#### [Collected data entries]
============================================================
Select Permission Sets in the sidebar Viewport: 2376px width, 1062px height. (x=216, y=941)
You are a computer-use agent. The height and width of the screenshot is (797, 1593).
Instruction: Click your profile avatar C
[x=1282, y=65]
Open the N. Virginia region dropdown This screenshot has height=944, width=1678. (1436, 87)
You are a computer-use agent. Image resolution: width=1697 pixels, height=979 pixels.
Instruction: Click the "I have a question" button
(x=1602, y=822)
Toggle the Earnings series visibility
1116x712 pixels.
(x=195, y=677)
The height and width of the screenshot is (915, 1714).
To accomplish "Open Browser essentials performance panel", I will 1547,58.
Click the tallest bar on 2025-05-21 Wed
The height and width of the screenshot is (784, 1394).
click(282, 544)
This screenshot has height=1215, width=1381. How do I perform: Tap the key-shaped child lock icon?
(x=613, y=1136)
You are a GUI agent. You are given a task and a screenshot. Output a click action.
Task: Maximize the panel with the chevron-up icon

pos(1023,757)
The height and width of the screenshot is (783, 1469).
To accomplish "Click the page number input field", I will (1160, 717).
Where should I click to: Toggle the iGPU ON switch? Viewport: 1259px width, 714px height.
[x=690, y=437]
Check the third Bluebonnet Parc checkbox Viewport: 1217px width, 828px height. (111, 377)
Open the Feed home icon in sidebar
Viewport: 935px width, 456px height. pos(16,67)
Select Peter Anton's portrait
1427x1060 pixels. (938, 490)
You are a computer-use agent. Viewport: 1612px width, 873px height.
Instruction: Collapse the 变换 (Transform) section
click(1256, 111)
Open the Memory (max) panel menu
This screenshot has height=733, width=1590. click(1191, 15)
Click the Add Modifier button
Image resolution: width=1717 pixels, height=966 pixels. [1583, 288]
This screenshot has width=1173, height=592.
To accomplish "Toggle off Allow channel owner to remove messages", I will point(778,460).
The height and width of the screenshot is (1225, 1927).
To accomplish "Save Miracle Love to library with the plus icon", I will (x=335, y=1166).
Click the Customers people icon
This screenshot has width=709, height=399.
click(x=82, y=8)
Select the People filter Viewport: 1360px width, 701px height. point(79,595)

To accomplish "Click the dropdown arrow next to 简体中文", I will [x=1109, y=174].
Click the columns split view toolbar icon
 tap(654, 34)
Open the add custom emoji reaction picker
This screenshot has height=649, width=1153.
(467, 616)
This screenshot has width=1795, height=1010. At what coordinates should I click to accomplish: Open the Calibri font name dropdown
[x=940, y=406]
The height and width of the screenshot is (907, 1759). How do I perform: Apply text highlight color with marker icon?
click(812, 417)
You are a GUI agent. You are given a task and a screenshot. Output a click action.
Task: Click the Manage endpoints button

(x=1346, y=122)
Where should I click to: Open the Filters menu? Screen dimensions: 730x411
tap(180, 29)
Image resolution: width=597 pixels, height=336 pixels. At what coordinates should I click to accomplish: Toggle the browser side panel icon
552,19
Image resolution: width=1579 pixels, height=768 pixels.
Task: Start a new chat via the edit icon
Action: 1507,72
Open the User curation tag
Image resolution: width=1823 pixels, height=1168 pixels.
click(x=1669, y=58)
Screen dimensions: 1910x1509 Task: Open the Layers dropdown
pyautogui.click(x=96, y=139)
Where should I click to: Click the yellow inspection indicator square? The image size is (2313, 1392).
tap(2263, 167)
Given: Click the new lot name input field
============================================================
#### [Exercise instructions]
Exactly as they stand, write out all of the entries.

#### [Answer to this problem]
Select Permission Sets in the sidebar Viewport: 2376px width, 1062px height. (x=216, y=941)
You are a computer-use agent. The height and width of the screenshot is (797, 1593).
Instruction: Click your profile avatar C
[x=1282, y=65]
Open the N. Virginia region dropdown This screenshot has height=944, width=1678. (1436, 87)
You are a computer-use agent. Image resolution: width=1697 pixels, height=979 pixels.
Instruction: Click the "I have a question" button
(x=1602, y=822)
Toggle the Earnings series visibility
1116x712 pixels.
(x=195, y=677)
The height and width of the screenshot is (915, 1714).
To accomplish "Open Browser essentials performance panel", I will 1547,58.
Click the tallest bar on 2025-05-21 Wed
The height and width of the screenshot is (784, 1394).
click(282, 544)
This screenshot has height=1215, width=1381. How do I perform: Tap the key-shaped child lock icon?
(x=613, y=1136)
You are a GUI agent. You are given a task and a screenshot. Output a click action.
Task: Maximize the panel with the chevron-up icon

pos(1023,757)
The height and width of the screenshot is (783, 1469).
To accomplish "Click the page number input field", I will (1160, 717).
Where should I click to: Toggle the iGPU ON switch? Viewport: 1259px width, 714px height.
[x=690, y=437]
Check the third Bluebonnet Parc checkbox Viewport: 1217px width, 828px height. (111, 377)
Open the Feed home icon in sidebar
Viewport: 935px width, 456px height. pos(16,67)
Select Peter Anton's portrait
1427x1060 pixels. (938, 490)
You are a computer-use agent. Viewport: 1612px width, 873px height.
Instruction: Collapse the 变换 (Transform) section
click(1256, 111)
Open the Memory (max) panel menu
This screenshot has height=733, width=1590. click(1191, 15)
Click the Add Modifier button
Image resolution: width=1717 pixels, height=966 pixels. [1583, 288]
This screenshot has width=1173, height=592.
To accomplish "Toggle off Allow channel owner to remove messages", I will point(778,460).
The height and width of the screenshot is (1225, 1927).
To accomplish "Save Miracle Love to library with the plus icon", I will (x=335, y=1166).
Click the Customers people icon
This screenshot has width=709, height=399.
click(x=82, y=8)
Select the People filter Viewport: 1360px width, 701px height. point(79,595)

To accomplish "Click the dropdown arrow next to 简体中文", I will [x=1109, y=174].
Click the columns split view toolbar icon
 tap(654, 34)
Open the add custom emoji reaction picker
This screenshot has height=649, width=1153.
(467, 616)
This screenshot has width=1795, height=1010. At what coordinates should I click to accomplish: Open the Calibri font name dropdown
[x=940, y=406]
The height and width of the screenshot is (907, 1759). How do I perform: Apply text highlight color with marker icon?
click(812, 417)
You are a GUI agent. You are given a task and a screenshot. Output a click action.
Task: Click the Manage endpoints button

(x=1346, y=122)
Where should I click to: Open the Filters menu? Screen dimensions: 730x411
tap(180, 29)
Image resolution: width=597 pixels, height=336 pixels. At what coordinates should I click to accomplish: Toggle the browser side panel icon
552,19
Image resolution: width=1579 pixels, height=768 pixels.
Task: Start a new chat via the edit icon
Action: 1507,72
Open the User curation tag
Image resolution: width=1823 pixels, height=1168 pixels.
click(x=1669, y=58)
Screen dimensions: 1910x1509 Task: Open the Layers dropdown
pyautogui.click(x=96, y=139)
Where should I click to: Click the yellow inspection indicator square? The image size is (2313, 1392).
tap(2263, 167)
Given: Click the new lot name input field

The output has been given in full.